WHAT YOU WILL DO -> Count how many lines below include the string "Expand", and give that number without anything else.

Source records
|---|

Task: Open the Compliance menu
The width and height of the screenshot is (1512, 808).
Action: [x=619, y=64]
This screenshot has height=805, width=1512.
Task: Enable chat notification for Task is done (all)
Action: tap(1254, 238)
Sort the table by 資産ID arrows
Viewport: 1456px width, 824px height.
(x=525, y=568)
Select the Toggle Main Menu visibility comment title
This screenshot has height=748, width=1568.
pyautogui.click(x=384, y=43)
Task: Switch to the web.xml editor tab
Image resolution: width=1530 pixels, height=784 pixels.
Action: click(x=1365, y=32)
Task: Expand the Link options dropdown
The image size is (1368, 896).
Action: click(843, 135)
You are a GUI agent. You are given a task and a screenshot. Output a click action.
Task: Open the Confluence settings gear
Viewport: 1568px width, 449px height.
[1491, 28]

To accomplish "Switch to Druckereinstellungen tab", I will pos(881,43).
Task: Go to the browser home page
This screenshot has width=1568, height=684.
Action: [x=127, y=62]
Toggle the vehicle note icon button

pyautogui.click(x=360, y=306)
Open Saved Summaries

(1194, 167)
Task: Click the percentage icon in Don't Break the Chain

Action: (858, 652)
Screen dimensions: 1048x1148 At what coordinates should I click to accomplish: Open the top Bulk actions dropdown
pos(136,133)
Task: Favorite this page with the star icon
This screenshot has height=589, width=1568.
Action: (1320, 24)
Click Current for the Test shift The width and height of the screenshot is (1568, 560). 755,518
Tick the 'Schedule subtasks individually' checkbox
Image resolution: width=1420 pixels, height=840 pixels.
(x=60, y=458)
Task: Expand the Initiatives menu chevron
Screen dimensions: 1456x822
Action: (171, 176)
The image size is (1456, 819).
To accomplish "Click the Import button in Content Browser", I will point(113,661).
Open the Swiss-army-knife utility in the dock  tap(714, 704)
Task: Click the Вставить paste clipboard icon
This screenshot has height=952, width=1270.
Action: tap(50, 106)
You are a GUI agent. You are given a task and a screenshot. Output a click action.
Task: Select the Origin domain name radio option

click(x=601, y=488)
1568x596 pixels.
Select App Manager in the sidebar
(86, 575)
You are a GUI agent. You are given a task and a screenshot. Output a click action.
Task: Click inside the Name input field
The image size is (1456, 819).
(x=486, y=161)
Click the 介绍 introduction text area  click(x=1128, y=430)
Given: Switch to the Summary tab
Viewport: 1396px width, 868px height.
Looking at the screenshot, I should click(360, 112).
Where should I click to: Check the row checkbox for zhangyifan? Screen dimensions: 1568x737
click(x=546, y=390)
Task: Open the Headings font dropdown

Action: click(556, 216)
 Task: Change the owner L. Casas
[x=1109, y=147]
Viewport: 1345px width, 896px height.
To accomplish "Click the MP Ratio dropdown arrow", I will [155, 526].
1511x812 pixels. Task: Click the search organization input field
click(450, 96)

|---|

THE COMPLETED TASK -> 2